El 25 de junio de 1986 María Legaz respondía a una llamada de la Guardia Civil. Su hija y su yerno se habían matado en un accidente en la N-I. "¿Y el zagal?", acertó a preguntar la abuela del niño de Somosierra. Treinta y tres años, un mes y cinco días después, no hay respuesta.

Juan Pedro Martínez Gómez ya había hecho la comunión. Era buen estudiante. Su padre, camionero, debía transportar a Bilbao 23.000 litros de ácido sulfúrico fumante, así que quiso aprovechar el viaje para premiar a su hijo y pasar en familia unos días en el País Vasco, donde su vástago vería un paisaje distinto al murciano. Verde del norte.

Desde una pedanía de Fuente Álamo (Murcia), Juan Pedro y sus padres emprendieron el viaje. Era la tarde del día de San Juan. Un viaje tranquilo, con paradas para reponer combustible y tomar algo. El viaje de una familia normal, según apreció el camarero que les sirvió en la última parada que hicieron antes del accidente, en un mesón de Cabanillas de la Sierra (Madrid), a casi 40 kilómetros del puerto de Somosierra.

El camarero, probablemente la última persona que les vio vivos, se fijó en el niño porque vestía pantalón y camiseta rojos. No vio cómo montaron en el camión cisterna, pero sí que el vehículo arrancó con aparente normalidad El tráiler enfiló lentamente la subida del puerto de Somosierra por la N-I, entonces una carretera convencional.

Tacógrafo

Así lo atestiguó el tacógrafo, que registró paradas de dos o tres segundos, pero también una más sospechosa por su duración, 20 segundos. Las circunstancias de la vía y climatológicas eran idóneas.

Y eran ya las 06.40 horas cuando el Volvo bajaba el puerto en sentido Irún por la vertiente segoviana de Somosierra. Lo hacía a 15 y 20 km/h. "De forma imprevista perdió la eficacia de su sistema de frenado, comenzando a ganar velocidad, llegando a alcanzar los 110 kilómetros a la hora km/h", reza el atestado. Pero cuando el conductor logró controlar el camión en la zona de curvas y llegó a una recta, se topó con tres camiones en el mismo sentido. Intentó rebasarlos, pero de frente se encontró con un cuarto camión en dirección Madrid y ocurrió el accidente que afectó también a los otros vehículos.

Fue en el km. 94,950 de la N-I. El informe de la Guardia Civil reflejaba que el conductor del Volvo, Andrés Martínez Navarro, de 36 años, falleció, igual que su mujer, Carmen Gómez Legaz, de 34. Y mencionaba a un tercer ocupante; Juan Pedro Martínez Gómez, "9 años, desaparecido". De los otros camiones, tres conductores salieron ilesos y uno resultó grave. No hubo más testigos.

Hipótesis

¿Dónde estaba el menor? Los cadáveres de sus padres estaban reconocibles, aunque algo afectados por el ácido del camión, lo que hacía pensar que la carga no tenía el poder, como le atribuían algunos, de desintegrar un cuerpo.
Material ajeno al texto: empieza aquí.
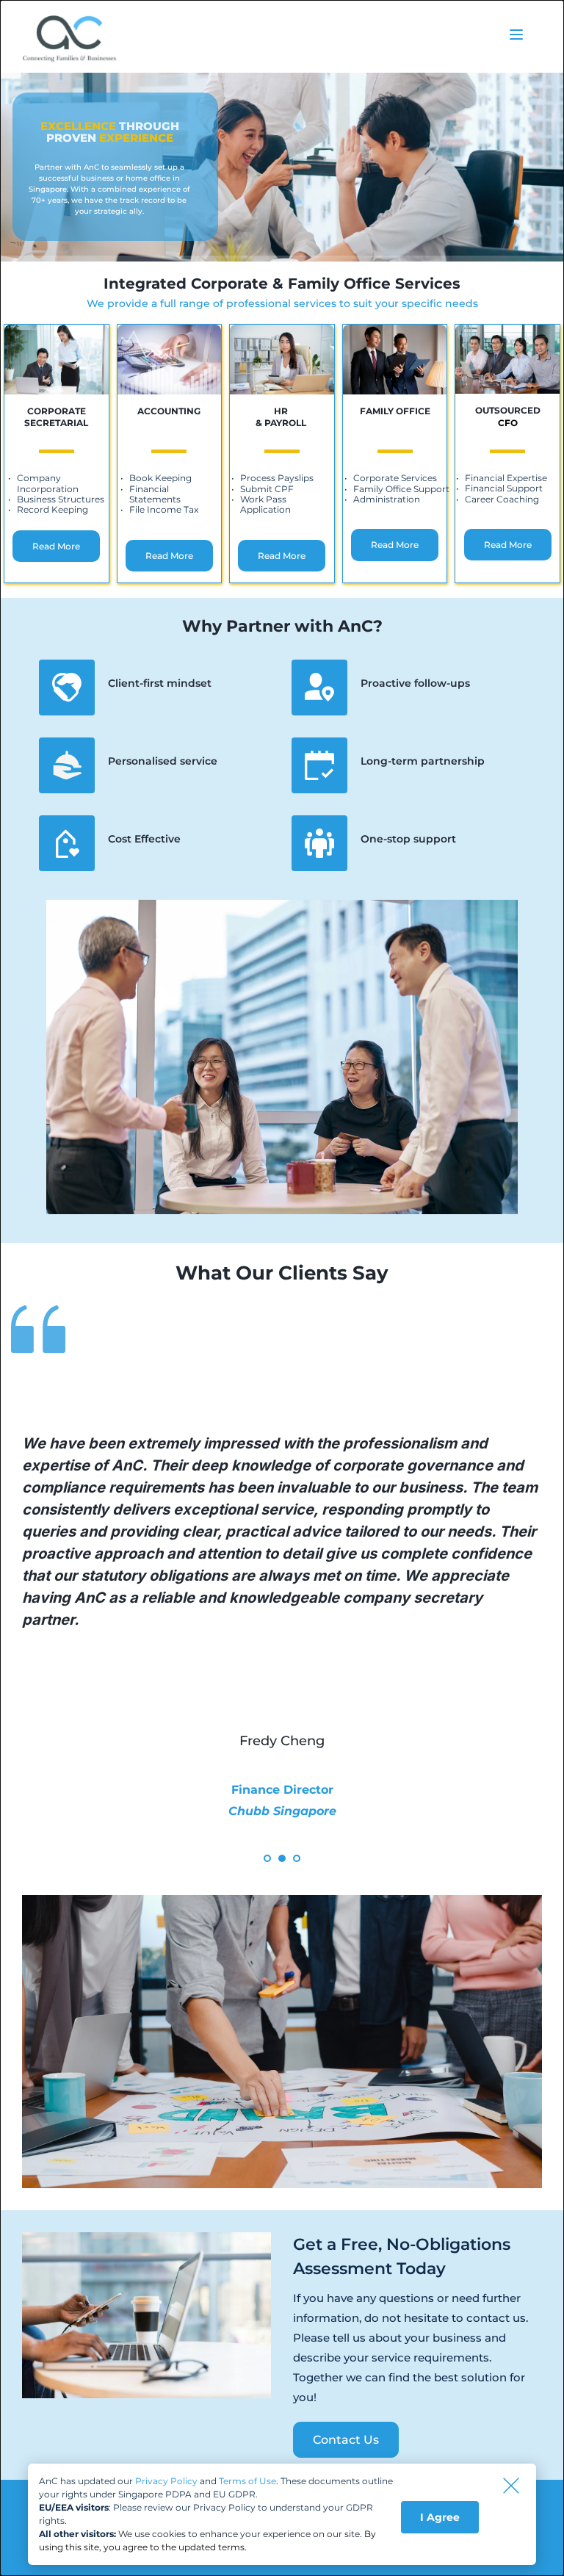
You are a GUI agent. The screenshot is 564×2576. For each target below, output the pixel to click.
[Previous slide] (45, 1623)
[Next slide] (519, 1623)
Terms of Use (247, 2480)
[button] (516, 34)
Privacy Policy (166, 2480)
Aun así, se hicieron pruebas, que descartaron esa hipótesis.

Hubo una pista. Alguno de los pocos testigos recordó que una furgoneta blanca, una Nissan Vanette, había parado en el lugar del accidente. De ella se bajaron un hombre alto y una mujer que dijo ser enfermera. Hay quien asegura que eran alemanes. ¿Vieron al niño malherido y se lo llevaron? Se revisaron más de 3.000 vehículos de este modelo sin resultados.
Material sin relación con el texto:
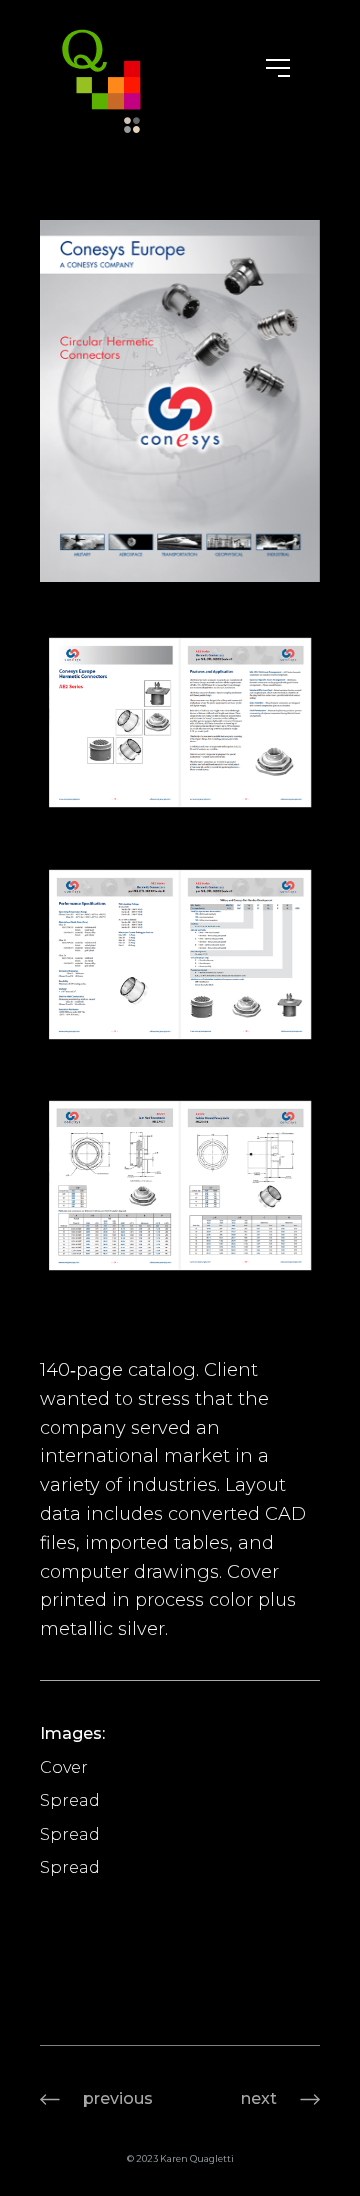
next (259, 2098)
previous (118, 2098)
Se barajó otra tesis: ¿podían haberse llevado a Juan Pedro algunos narcos para presionar a su padre para que les transportara droga? ¿Fue en esos 20 segundos de parada que detectó el tacógrafo? Pero a los investigadores no les cuadraba esa hipótesis. Tampoco parecía probable que el rapto y la introducción de la droga se desarrollara en apenas 20 segundos y que los padres no mostraran una oposición visible.

Una puerta a la esperanza se abrió en 2015 por una coincidencia del ADN de la abuela con restos humanos hallados en Guadalajara. Pero la proporción de marcadores coincidentes no era suficiente y la pista se descartó. Familia e investigadores no desistieron. Pidieron practicar diligencias, pero el juzgado lo rechazó, la última vez este año. Lo que le pasó a este niño aún es hoy un misterio. Muchos creen que puede estar vivo. Ojalá.